Enactus, an on-campus team that strives to use entrepreneurial ideas to implement community projects that improve livelihoods, gives students hands-on experience creating, managing and leading project based initiatives.  Currently, sixty-seven students are members of the team.  They have worked on projects for the Navajo Nation, gardening initiatives, after school entrepreneurship programs, and women’s empowerment, among others.


Many more of our departments are implementing service learning activities throughout the school year.  The nursing department has launched a new initiative called the Center for Wellness Integration that advocates for the health and wellness of community residents, providing an opportunity for students across the campus to serve in meaningful ways and gain invaluable experiences.  Our religion department has initiated a pastoral internship program, placing students in local churches for a year to be mentored by local pastors.  Our business department welcomes corporations to campus to conduct interviews with students encouraging internships in the service areas of healthcare and senior living management.
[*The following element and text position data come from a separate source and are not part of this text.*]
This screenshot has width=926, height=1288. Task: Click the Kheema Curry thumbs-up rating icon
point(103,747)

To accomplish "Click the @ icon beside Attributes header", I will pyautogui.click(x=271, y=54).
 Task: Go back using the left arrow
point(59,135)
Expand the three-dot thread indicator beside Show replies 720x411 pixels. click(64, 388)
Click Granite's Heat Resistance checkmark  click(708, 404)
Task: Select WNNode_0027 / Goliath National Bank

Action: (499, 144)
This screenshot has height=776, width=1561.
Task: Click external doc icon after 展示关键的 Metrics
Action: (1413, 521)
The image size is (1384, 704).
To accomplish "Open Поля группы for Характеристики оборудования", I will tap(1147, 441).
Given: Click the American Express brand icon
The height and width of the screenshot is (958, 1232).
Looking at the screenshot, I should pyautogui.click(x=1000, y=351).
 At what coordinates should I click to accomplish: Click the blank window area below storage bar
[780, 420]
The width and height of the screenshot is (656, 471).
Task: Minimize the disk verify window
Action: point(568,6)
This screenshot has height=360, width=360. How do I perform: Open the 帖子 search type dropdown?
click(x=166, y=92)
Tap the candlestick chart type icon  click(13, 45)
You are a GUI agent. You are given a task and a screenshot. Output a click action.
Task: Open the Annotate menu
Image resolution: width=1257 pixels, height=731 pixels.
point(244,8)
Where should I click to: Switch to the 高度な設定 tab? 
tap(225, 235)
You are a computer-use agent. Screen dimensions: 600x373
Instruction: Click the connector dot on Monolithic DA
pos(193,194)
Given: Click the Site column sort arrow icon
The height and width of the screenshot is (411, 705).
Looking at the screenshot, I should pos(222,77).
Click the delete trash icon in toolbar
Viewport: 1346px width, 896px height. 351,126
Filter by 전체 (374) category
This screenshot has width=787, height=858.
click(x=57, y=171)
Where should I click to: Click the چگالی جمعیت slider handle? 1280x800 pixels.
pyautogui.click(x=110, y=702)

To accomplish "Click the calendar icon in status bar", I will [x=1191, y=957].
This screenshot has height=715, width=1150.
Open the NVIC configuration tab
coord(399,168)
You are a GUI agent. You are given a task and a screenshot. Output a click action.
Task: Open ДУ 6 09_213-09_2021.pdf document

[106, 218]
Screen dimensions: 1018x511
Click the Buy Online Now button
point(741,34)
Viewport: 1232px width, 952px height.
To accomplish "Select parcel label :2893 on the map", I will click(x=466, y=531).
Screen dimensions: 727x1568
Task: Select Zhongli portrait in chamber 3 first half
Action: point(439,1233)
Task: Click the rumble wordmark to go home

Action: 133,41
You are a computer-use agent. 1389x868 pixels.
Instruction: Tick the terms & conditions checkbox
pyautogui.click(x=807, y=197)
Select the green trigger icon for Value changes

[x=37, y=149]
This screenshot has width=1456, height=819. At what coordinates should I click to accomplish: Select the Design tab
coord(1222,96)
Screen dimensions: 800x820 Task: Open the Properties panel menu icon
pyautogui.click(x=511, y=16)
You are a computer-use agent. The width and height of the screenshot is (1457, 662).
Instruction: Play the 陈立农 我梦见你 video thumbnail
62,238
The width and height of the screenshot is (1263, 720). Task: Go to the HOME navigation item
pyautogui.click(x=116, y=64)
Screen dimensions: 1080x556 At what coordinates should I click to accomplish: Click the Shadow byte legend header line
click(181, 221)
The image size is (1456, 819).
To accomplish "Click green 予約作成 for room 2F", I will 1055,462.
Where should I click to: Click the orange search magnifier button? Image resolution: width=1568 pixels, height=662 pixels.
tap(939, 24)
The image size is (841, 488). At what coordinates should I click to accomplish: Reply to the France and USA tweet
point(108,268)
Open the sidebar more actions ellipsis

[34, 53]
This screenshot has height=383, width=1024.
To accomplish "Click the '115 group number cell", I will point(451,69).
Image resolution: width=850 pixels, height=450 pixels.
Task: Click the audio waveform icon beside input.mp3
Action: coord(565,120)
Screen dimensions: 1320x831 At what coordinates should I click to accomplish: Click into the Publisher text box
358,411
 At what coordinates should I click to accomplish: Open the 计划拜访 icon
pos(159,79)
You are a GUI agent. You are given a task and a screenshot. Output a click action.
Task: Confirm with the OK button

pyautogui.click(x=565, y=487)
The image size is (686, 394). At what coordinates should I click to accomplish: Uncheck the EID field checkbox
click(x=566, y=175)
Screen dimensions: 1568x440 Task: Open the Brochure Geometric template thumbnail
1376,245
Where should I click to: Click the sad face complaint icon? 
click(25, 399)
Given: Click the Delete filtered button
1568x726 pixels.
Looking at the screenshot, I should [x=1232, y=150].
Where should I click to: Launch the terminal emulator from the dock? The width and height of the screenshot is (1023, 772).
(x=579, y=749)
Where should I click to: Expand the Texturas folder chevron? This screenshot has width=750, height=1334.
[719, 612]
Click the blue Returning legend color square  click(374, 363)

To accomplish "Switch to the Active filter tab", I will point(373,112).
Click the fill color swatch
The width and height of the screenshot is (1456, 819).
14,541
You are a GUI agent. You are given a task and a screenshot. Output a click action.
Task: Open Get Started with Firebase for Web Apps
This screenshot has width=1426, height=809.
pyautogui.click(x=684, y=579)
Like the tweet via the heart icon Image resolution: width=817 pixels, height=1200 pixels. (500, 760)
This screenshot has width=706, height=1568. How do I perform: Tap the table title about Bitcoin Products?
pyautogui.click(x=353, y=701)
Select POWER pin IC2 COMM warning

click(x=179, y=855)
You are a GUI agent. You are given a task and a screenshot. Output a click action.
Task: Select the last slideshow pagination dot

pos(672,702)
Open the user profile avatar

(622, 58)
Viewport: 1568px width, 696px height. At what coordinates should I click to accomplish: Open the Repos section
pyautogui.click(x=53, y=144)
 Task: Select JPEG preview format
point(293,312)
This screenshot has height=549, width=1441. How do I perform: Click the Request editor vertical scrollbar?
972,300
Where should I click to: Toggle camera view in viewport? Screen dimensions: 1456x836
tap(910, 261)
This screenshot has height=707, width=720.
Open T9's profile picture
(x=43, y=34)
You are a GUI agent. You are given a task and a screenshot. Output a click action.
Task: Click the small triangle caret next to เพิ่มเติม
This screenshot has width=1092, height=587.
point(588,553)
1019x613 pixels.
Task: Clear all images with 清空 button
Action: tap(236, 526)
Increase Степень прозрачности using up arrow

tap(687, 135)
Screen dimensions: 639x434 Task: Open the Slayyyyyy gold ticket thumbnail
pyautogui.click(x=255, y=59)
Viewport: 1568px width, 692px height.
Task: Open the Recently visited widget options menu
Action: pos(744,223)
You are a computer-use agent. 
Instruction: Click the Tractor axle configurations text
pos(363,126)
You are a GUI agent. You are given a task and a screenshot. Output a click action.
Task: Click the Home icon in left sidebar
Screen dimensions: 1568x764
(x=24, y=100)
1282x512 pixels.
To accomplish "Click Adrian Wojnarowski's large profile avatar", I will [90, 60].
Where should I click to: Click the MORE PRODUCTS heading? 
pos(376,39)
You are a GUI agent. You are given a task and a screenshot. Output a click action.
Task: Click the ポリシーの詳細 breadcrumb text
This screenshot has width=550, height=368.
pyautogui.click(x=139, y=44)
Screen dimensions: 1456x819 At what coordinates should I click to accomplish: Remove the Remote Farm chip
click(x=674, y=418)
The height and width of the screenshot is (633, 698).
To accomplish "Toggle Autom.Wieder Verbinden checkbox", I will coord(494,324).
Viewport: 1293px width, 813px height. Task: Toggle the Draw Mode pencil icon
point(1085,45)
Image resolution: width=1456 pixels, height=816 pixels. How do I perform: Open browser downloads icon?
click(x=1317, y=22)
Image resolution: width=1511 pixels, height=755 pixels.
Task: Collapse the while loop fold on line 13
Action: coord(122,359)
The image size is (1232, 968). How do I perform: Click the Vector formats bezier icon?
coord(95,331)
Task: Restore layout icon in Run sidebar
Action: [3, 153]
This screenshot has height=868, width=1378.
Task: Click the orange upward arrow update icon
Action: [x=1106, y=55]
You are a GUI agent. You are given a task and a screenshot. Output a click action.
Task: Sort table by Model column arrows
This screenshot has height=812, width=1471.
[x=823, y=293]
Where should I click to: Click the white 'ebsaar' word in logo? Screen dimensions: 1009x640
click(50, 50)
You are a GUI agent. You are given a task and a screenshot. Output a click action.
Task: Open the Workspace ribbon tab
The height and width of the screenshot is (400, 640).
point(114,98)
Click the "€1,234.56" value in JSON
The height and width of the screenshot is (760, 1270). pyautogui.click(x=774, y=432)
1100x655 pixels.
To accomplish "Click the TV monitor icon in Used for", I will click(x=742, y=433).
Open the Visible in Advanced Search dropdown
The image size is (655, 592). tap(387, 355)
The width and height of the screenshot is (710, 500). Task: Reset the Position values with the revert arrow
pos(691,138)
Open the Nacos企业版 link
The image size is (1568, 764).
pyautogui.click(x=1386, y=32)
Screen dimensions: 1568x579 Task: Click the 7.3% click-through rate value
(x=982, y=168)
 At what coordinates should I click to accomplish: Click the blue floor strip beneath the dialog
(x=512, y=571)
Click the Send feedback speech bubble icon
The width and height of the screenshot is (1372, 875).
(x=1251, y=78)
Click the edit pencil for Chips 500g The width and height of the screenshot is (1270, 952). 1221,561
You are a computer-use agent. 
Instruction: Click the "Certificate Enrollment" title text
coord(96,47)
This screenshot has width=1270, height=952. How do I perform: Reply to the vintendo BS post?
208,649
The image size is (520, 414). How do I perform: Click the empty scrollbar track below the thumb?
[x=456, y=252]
Recently, I saw a T-shirt design that our Navajo mission team is creating for their annual spring break venture.  On the back of the shirt will be these words:  “As each has received a gift, use it to serve one another…” 1 Peter 4:10.  At Southwestern Adventist University, we are being intentional about integrating service learning into our curriculum, enabling our students to identify their gifts and passion, and providing opportunities for them to use those gifts to serve others.

When our three-year strategic plan rolls out next fall, I look forward to the positive impact the many new service learning initiatives will have on our students and our community.